TASK PROMPT:
Word for word, write out all of the data below.
***** STORED DATA
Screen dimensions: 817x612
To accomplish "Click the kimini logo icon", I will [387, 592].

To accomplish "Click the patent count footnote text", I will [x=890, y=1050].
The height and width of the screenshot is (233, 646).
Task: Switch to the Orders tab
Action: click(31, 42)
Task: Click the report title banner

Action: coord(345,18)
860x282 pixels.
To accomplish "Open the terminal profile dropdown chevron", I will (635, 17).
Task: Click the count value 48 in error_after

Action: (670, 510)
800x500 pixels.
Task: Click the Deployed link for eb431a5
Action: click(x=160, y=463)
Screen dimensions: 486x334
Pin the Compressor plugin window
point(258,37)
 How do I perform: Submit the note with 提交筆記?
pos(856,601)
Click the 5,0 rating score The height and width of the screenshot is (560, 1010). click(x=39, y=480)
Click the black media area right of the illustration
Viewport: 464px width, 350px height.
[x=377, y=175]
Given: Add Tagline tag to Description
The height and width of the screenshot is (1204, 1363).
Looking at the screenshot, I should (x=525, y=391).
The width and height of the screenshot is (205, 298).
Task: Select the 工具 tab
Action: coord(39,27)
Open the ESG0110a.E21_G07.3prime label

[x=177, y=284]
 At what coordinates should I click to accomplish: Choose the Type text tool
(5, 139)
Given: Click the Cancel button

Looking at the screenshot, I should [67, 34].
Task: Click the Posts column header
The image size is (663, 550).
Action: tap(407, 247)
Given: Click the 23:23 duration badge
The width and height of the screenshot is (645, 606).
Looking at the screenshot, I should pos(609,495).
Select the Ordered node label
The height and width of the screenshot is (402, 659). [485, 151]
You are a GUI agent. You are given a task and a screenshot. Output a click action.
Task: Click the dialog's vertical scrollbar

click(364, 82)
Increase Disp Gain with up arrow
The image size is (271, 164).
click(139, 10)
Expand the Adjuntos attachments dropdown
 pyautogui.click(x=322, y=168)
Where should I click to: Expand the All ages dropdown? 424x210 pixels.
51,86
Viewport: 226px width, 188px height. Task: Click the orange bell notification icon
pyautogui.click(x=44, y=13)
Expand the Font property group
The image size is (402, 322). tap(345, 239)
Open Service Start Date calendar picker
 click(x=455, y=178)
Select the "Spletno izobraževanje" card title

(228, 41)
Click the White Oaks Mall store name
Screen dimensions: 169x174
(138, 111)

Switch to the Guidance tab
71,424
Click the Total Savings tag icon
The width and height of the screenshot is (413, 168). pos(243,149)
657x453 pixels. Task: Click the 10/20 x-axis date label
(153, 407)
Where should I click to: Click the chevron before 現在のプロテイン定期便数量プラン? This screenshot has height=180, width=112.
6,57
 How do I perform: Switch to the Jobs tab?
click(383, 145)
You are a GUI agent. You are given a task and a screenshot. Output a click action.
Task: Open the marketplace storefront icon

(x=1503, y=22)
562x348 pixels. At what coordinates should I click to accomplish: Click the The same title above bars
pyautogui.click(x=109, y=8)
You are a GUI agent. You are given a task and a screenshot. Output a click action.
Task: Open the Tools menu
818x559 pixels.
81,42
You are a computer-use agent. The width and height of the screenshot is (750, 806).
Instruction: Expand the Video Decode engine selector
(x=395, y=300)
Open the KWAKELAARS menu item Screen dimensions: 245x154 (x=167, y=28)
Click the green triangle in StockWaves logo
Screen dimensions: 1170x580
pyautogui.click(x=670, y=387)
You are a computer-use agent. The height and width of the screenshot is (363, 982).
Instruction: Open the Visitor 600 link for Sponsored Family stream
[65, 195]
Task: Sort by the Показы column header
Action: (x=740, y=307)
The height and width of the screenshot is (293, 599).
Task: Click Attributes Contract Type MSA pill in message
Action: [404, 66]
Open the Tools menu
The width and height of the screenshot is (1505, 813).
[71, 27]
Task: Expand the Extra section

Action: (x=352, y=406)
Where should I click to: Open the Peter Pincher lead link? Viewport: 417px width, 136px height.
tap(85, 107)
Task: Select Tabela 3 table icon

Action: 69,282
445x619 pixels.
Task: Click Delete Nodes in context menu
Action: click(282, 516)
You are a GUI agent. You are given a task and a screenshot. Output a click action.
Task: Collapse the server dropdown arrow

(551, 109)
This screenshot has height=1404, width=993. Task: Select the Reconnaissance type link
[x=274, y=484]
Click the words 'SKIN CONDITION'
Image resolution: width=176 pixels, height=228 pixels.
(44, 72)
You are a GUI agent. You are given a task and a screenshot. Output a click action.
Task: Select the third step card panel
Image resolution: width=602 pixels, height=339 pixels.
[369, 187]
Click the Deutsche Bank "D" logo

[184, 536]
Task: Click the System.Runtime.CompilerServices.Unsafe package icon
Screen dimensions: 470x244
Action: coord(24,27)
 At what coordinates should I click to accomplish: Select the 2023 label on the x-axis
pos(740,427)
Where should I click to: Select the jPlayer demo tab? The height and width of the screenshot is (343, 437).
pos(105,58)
**********
EXERCISE ANSWER:
Screen dimensions: 817x612
To accomplish "Click the kimini logo icon", I will [387, 592].

To accomplish "Click the patent count footnote text", I will [x=890, y=1050].
The height and width of the screenshot is (233, 646).
Task: Switch to the Orders tab
Action: click(31, 42)
Task: Click the report title banner

Action: coord(345,18)
860x282 pixels.
To accomplish "Open the terminal profile dropdown chevron", I will (635, 17).
Task: Click the count value 48 in error_after

Action: (670, 510)
800x500 pixels.
Task: Click the Deployed link for eb431a5
Action: click(x=160, y=463)
Screen dimensions: 486x334
Pin the Compressor plugin window
point(258,37)
 How do I perform: Submit the note with 提交筆記?
pos(856,601)
Click the 5,0 rating score The height and width of the screenshot is (560, 1010). click(x=39, y=480)
Click the black media area right of the illustration
Viewport: 464px width, 350px height.
[x=377, y=175]
Given: Add Tagline tag to Description
The height and width of the screenshot is (1204, 1363).
Looking at the screenshot, I should (x=525, y=391).
The width and height of the screenshot is (205, 298).
Task: Select the 工具 tab
Action: coord(39,27)
Open the ESG0110a.E21_G07.3prime label

[x=177, y=284]
 At what coordinates should I click to accomplish: Choose the Type text tool
(5, 139)
Given: Click the Cancel button

Looking at the screenshot, I should [67, 34].
Task: Click the Posts column header
The image size is (663, 550).
Action: tap(407, 247)
Given: Click the 23:23 duration badge
The width and height of the screenshot is (645, 606).
Looking at the screenshot, I should pos(609,495).
Select the Ordered node label
The height and width of the screenshot is (402, 659). [485, 151]
You are a GUI agent. You are given a task and a screenshot. Output a click action.
Task: Click the dialog's vertical scrollbar

click(364, 82)
Increase Disp Gain with up arrow
The image size is (271, 164).
click(139, 10)
Expand the Adjuntos attachments dropdown
 pyautogui.click(x=322, y=168)
Where should I click to: Expand the All ages dropdown? 424x210 pixels.
51,86
Viewport: 226px width, 188px height. Task: Click the orange bell notification icon
pyautogui.click(x=44, y=13)
Expand the Font property group
The image size is (402, 322). tap(345, 239)
Open Service Start Date calendar picker
 click(x=455, y=178)
Select the "Spletno izobraževanje" card title

(228, 41)
Click the White Oaks Mall store name
Screen dimensions: 169x174
(138, 111)

Switch to the Guidance tab
71,424
Click the Total Savings tag icon
The width and height of the screenshot is (413, 168). pos(243,149)
657x453 pixels. Task: Click the 10/20 x-axis date label
(153, 407)
Where should I click to: Click the chevron before 現在のプロテイン定期便数量プラン? This screenshot has height=180, width=112.
6,57
 How do I perform: Switch to the Jobs tab?
click(383, 145)
You are a GUI agent. You are given a task and a screenshot. Output a click action.
Task: Open the marketplace storefront icon

(x=1503, y=22)
562x348 pixels. At what coordinates should I click to accomplish: Click the The same title above bars
pyautogui.click(x=109, y=8)
You are a GUI agent. You are given a task and a screenshot. Output a click action.
Task: Open the Tools menu
818x559 pixels.
81,42
You are a computer-use agent. The width and height of the screenshot is (750, 806).
Instruction: Expand the Video Decode engine selector
(x=395, y=300)
Open the KWAKELAARS menu item Screen dimensions: 245x154 (x=167, y=28)
Click the green triangle in StockWaves logo
Screen dimensions: 1170x580
pyautogui.click(x=670, y=387)
You are a computer-use agent. The height and width of the screenshot is (363, 982).
Instruction: Open the Visitor 600 link for Sponsored Family stream
[65, 195]
Task: Sort by the Показы column header
Action: (x=740, y=307)
The height and width of the screenshot is (293, 599).
Task: Click Attributes Contract Type MSA pill in message
Action: [404, 66]
Open the Tools menu
The width and height of the screenshot is (1505, 813).
[71, 27]
Task: Expand the Extra section

Action: (x=352, y=406)
Where should I click to: Open the Peter Pincher lead link? Viewport: 417px width, 136px height.
tap(85, 107)
Task: Select Tabela 3 table icon

Action: 69,282
445x619 pixels.
Task: Click Delete Nodes in context menu
Action: click(282, 516)
You are a GUI agent. You are given a task and a screenshot. Output a click action.
Task: Collapse the server dropdown arrow

(551, 109)
This screenshot has height=1404, width=993. Task: Select the Reconnaissance type link
[x=274, y=484]
Click the words 'SKIN CONDITION'
Image resolution: width=176 pixels, height=228 pixels.
(44, 72)
You are a GUI agent. You are given a task and a screenshot. Output a click action.
Task: Select the third step card panel
Image resolution: width=602 pixels, height=339 pixels.
[369, 187]
Click the Deutsche Bank "D" logo

[184, 536]
Task: Click the System.Runtime.CompilerServices.Unsafe package icon
Screen dimensions: 470x244
Action: coord(24,27)
 At what coordinates should I click to accomplish: Select the 2023 label on the x-axis
pos(740,427)
Where should I click to: Select the jPlayer demo tab? The height and width of the screenshot is (343, 437).
pos(105,58)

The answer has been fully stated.